▶ [What is expected] Say how many lines of the data below have the word "Insert" in them. Add nothing else.

Stored data

◇ ◇ ◇ ◇ ◇ ◇ ◇

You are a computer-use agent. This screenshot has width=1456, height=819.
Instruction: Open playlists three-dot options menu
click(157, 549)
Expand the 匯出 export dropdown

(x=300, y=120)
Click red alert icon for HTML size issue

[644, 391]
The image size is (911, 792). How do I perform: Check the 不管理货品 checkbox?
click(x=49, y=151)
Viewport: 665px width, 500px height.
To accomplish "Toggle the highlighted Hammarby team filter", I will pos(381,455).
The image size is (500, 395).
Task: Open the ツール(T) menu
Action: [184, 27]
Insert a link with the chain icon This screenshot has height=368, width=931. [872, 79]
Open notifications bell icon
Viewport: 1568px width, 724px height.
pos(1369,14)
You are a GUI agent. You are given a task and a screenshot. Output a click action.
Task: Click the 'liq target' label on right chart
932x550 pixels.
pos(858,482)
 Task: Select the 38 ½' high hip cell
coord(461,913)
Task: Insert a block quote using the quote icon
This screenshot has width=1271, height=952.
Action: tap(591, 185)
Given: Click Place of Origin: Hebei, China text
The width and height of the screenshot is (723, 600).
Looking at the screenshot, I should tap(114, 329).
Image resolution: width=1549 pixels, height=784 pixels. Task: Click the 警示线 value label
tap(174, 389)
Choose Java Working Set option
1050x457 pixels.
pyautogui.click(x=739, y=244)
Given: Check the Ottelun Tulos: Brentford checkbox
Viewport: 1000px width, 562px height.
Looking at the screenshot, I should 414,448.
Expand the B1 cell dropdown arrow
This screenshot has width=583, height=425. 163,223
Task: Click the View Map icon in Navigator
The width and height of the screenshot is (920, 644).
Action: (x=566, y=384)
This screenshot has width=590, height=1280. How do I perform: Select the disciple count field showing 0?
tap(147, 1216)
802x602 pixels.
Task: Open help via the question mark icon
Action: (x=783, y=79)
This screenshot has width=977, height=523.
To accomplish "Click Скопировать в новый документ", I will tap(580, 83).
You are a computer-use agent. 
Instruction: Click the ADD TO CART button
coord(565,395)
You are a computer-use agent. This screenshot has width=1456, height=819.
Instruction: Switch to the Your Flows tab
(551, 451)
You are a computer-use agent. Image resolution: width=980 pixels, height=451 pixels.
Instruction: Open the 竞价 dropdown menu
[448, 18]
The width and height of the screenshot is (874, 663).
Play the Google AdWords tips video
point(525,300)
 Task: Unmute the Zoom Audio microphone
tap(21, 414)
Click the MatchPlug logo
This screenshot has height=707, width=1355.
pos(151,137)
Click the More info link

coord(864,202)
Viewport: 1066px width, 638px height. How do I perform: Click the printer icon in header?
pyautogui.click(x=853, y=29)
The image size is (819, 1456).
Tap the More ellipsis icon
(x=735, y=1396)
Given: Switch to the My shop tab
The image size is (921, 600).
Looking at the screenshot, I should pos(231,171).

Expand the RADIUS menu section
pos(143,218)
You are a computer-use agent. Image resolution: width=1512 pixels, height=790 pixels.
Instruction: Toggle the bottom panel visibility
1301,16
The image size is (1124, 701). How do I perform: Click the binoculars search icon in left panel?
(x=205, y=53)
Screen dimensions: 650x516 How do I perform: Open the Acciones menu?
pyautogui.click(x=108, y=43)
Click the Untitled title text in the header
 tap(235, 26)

◇ ◇ ◇ ◇ ◇ ◇ ◇

▶ [Solution for this task] 2